Sur place, plus aucune population ne croit en la promesse faite par l’État islamique, celle de « venger » les musulmans de leurs souffrances présumées, tant les jihadistes ont agi comme des bourreaux. La plupart des militants étrangers ne croient plus eux-mêmes en la perspective d’une renaissance du proto-État jihadiste. Or beaucoup avaient décidé de se rallier au jihad pour servir une cause qui leur paraissait juste et apparaît à présent surannée.
P. V. : Que vous évoque l’attaque au couteau le 8 juin 2023 à Annecy par un Syrien de confession chrétienne ?
M. B. : Dans une contribution publiée en 2017 par la revue Confluences Méditerranée, « Nous contre eux » : l’État islamique ou la narration militante d’une altérité radicale », j’avais souligné combien le discours jihadiste, en émettant plus qu’une représentation du monde, transforme celui-ci. En particulier, la construction d’une réalité sociopolitique distincte par les jihadistes articule des dualités au fondement d’une pensée binaire qui rend bien compte du processus idéologique de définition de soi et de l’autre à l’œuvre.

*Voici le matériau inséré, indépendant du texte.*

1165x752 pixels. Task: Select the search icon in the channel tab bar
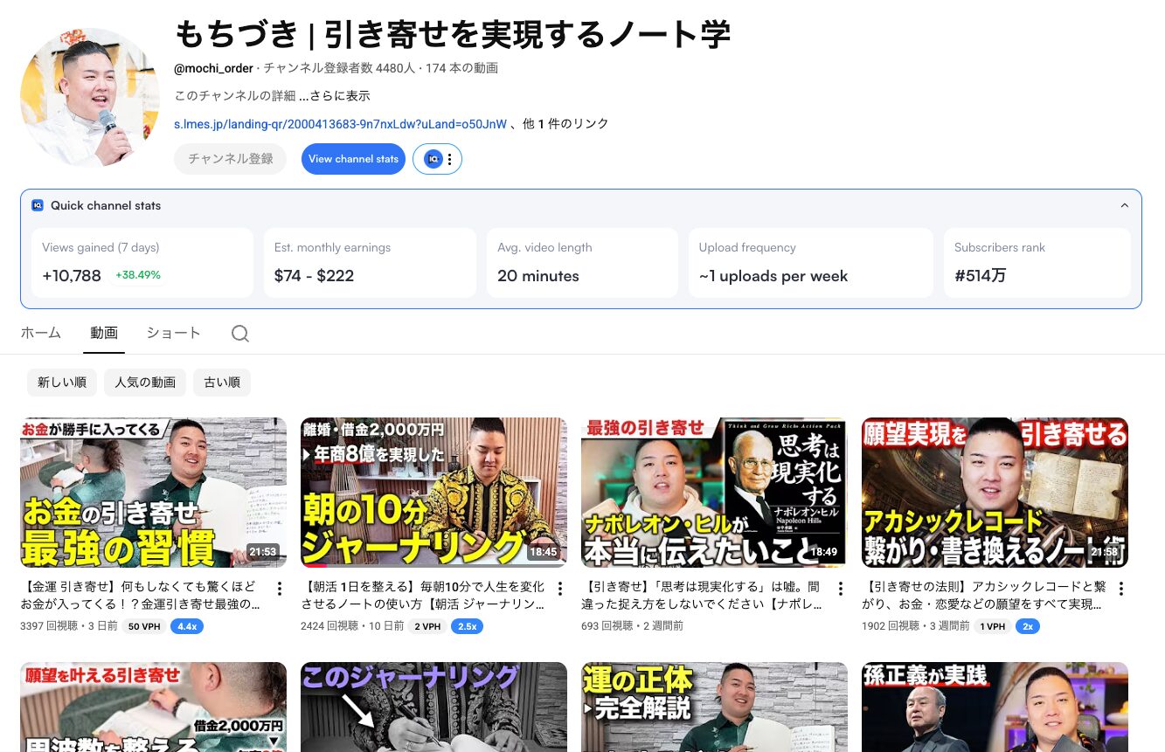pyautogui.click(x=239, y=333)
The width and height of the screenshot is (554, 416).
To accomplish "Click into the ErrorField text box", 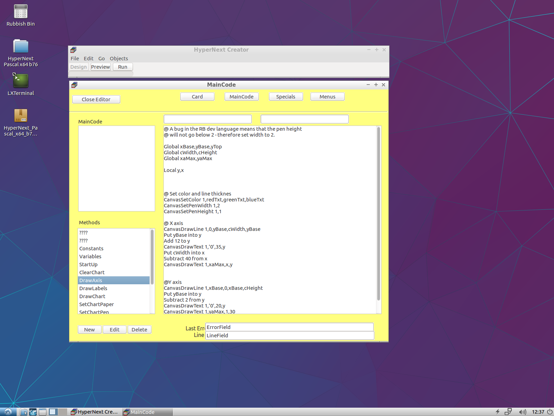I will click(289, 327).
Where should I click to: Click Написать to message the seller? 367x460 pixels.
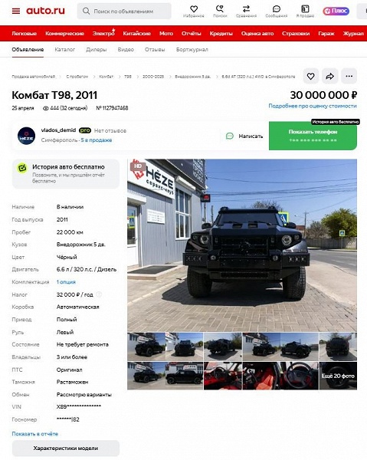(x=244, y=136)
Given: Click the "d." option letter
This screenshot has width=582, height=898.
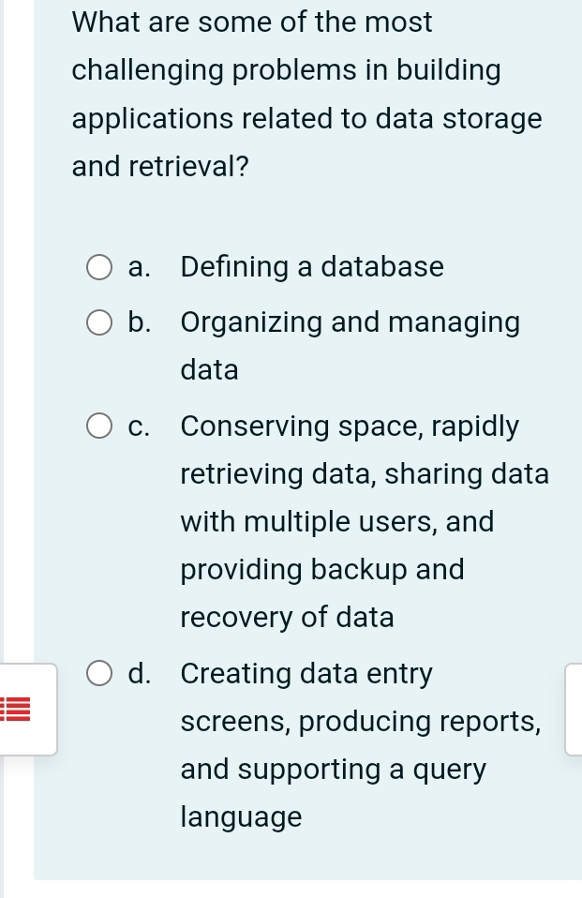Looking at the screenshot, I should click(x=141, y=674).
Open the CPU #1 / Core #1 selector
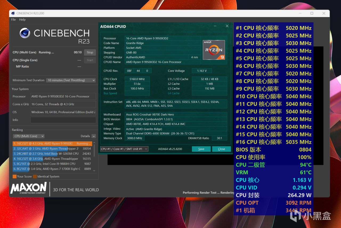The width and height of the screenshot is (341, 228). coord(124,149)
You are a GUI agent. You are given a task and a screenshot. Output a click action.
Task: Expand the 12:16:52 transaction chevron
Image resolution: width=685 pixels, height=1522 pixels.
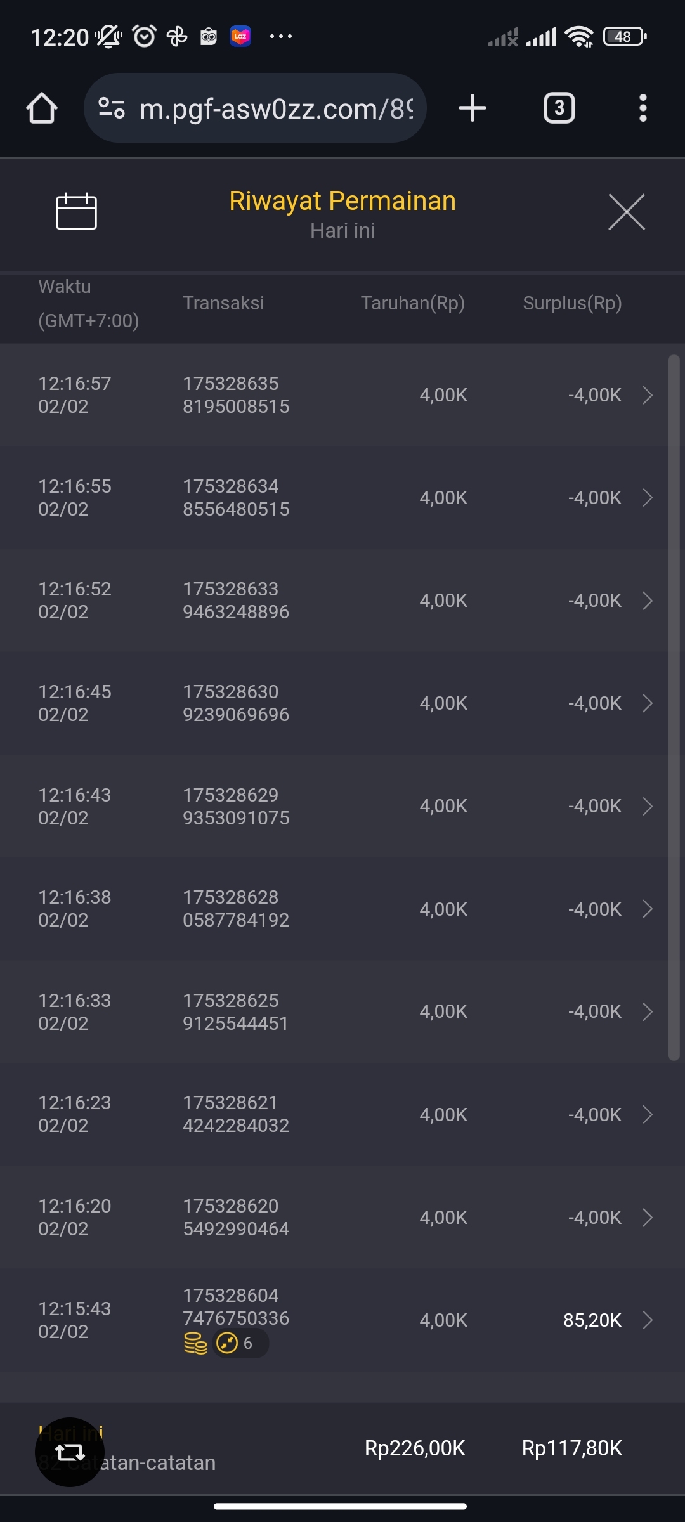647,601
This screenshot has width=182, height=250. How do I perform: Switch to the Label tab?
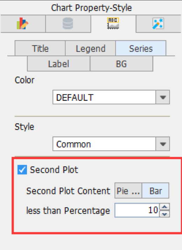[x=59, y=64]
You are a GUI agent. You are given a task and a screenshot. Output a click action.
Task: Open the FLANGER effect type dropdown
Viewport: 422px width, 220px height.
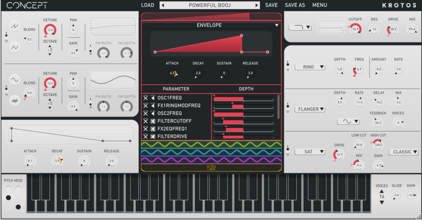click(x=310, y=109)
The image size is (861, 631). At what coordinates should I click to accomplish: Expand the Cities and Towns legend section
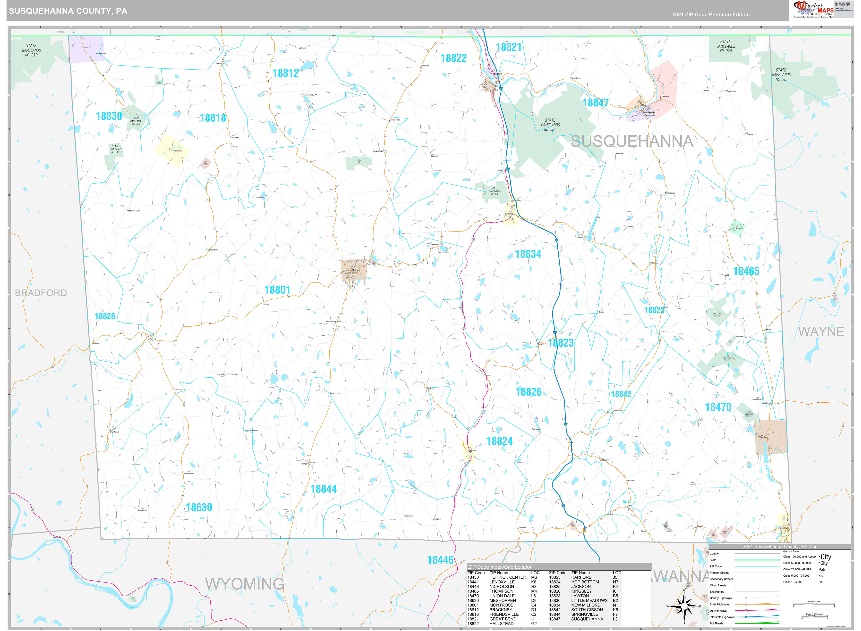[x=791, y=552]
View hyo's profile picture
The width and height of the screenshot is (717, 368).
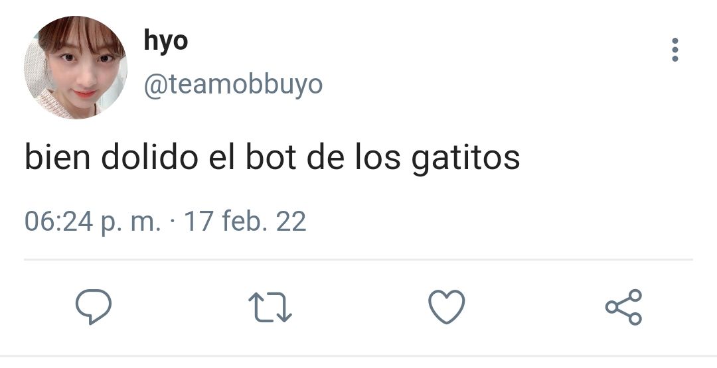click(x=76, y=68)
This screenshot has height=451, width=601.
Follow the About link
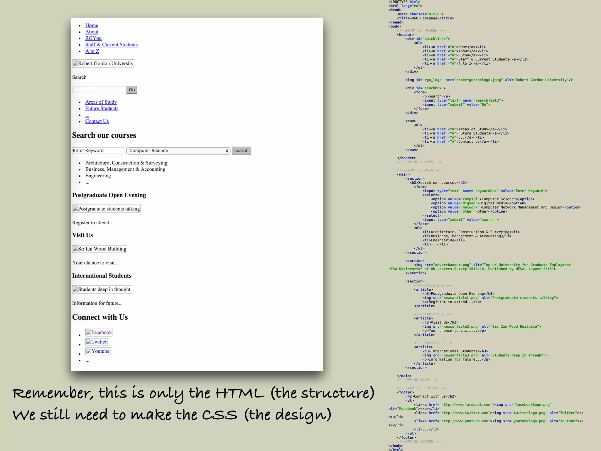[92, 32]
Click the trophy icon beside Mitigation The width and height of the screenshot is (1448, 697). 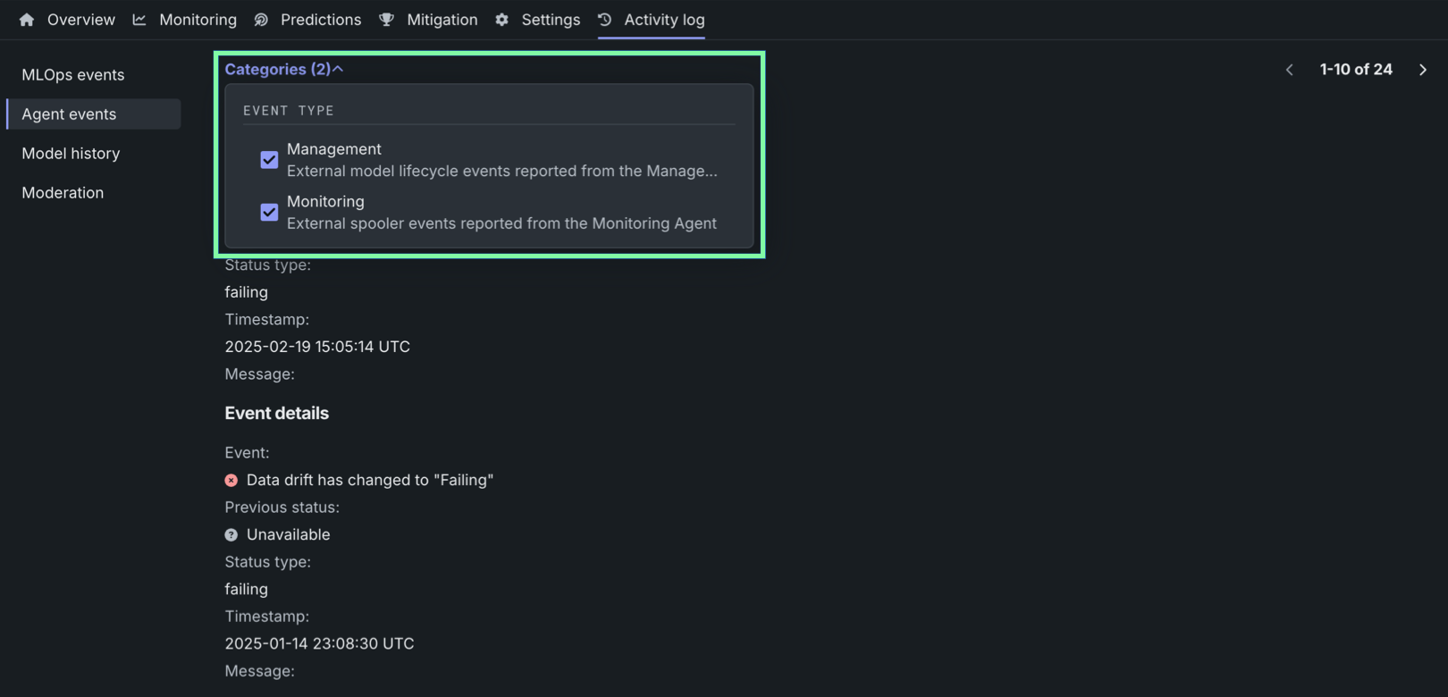[386, 20]
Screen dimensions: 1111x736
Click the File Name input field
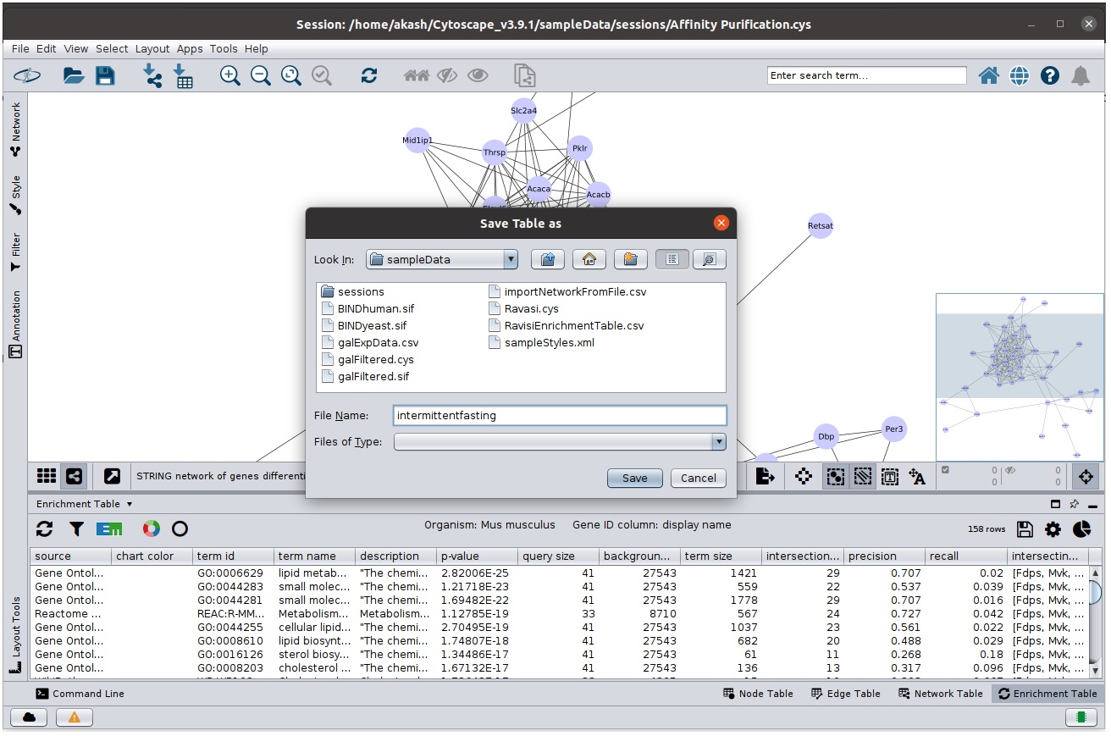(x=560, y=416)
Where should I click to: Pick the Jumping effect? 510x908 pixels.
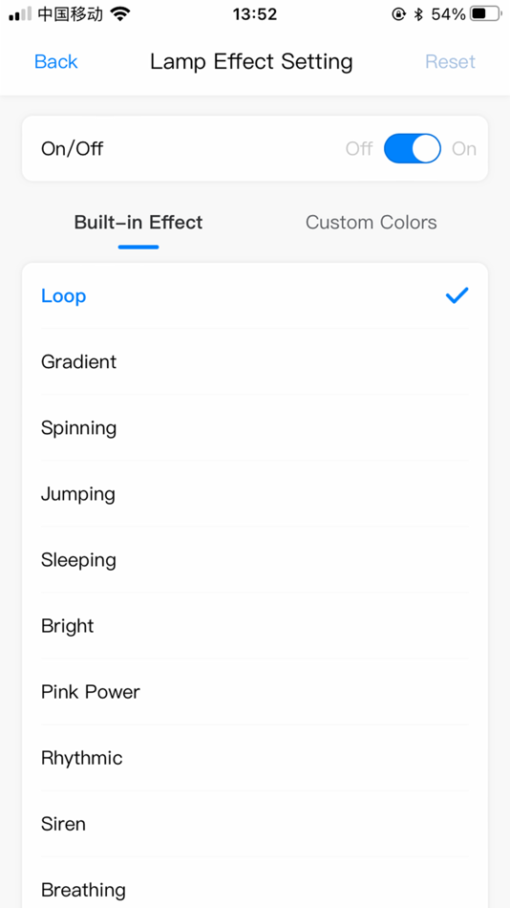coord(255,494)
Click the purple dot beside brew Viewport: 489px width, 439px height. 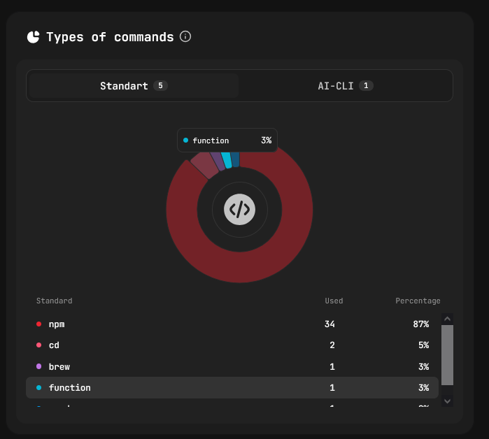[38, 366]
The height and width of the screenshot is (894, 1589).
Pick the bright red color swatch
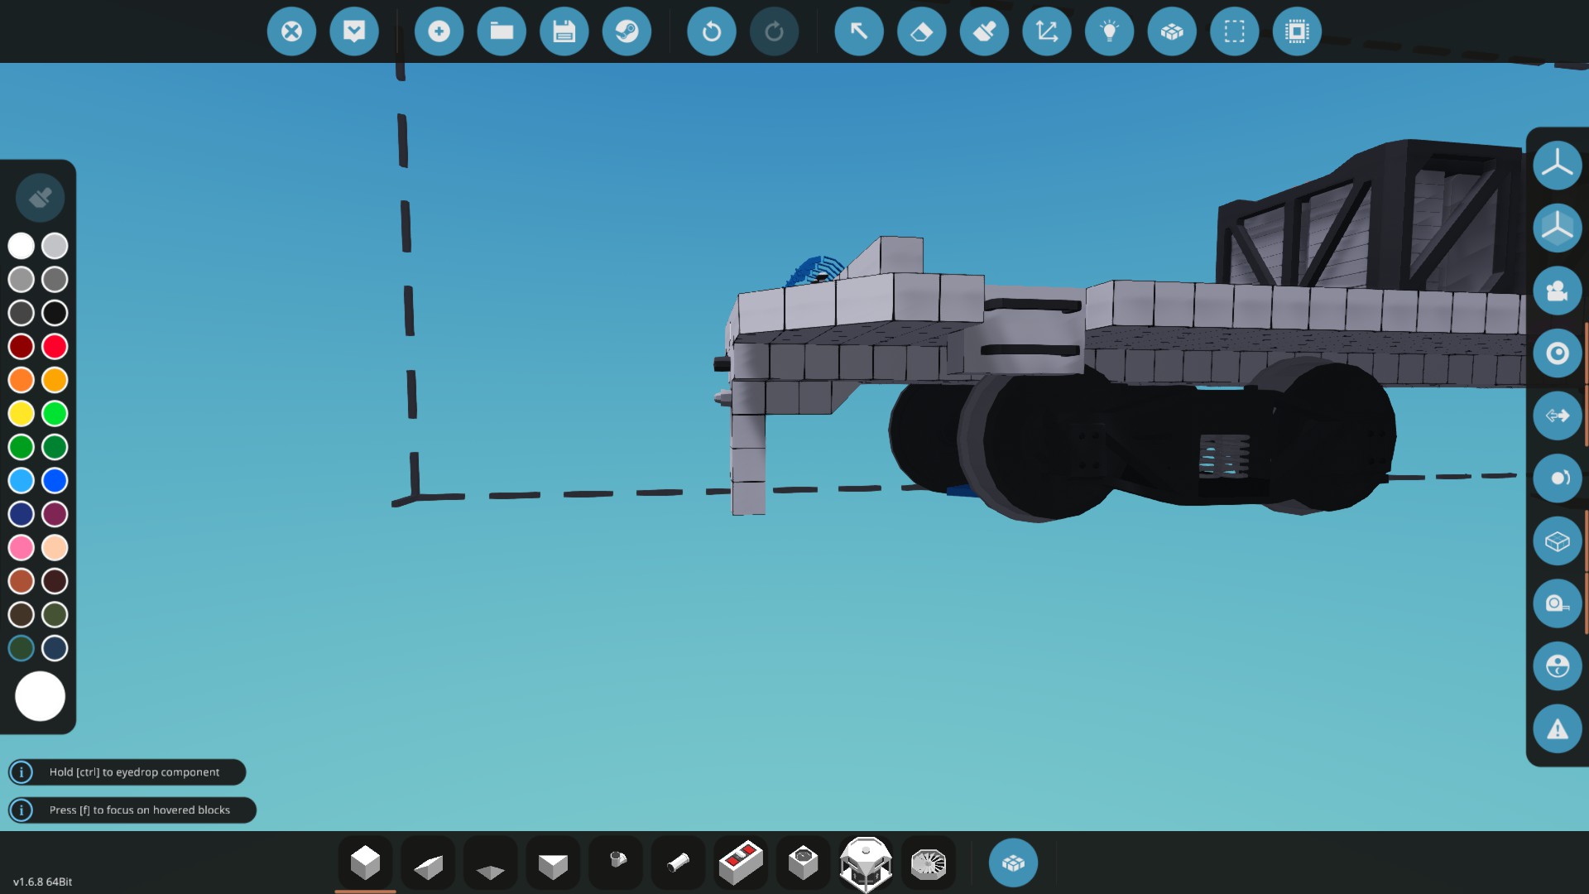click(x=55, y=346)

En février 2015, peu après l’attaque des frères Kouachi contre Charlie Hebdo, l’État islamique publiait un essai dans sa revue Dabiq, intitulé « L’extinction de la zone grise », dans lequel il décrivait la mort lente de l’espace de coexistence entre musulmans et non-musulmans. Quel rapport avec l’attaque d’Annecy le 8 juin 2023 ? Celui-ci me semble évident : l’association quasi-mécanique de l’assaillant syrien à la violence jihadiste s’inscrit au creux de la pensée diffusée depuis des années par l’État islamique et qui a depuis fait son chemin dans les esprits, y compris ceux de ses ennemis !
L’État islamique a distillé la binarité bien connue « Orient-Occident », faite de représentations réciproques négatives, pétries de stéréotypes et de clichés opposant prétendument ces deux entités géographiques et culturelles. Certes, le processus d’altérisation d’après lequel l’Orient formerait un « nous » et l’Occident un « eux » (et réciproquement) est ancien. Mais à chaque nouvelle attaque, ce processus se voit dangereusement réactivé en justifiant simplifications, amalgames et récupérations politiques.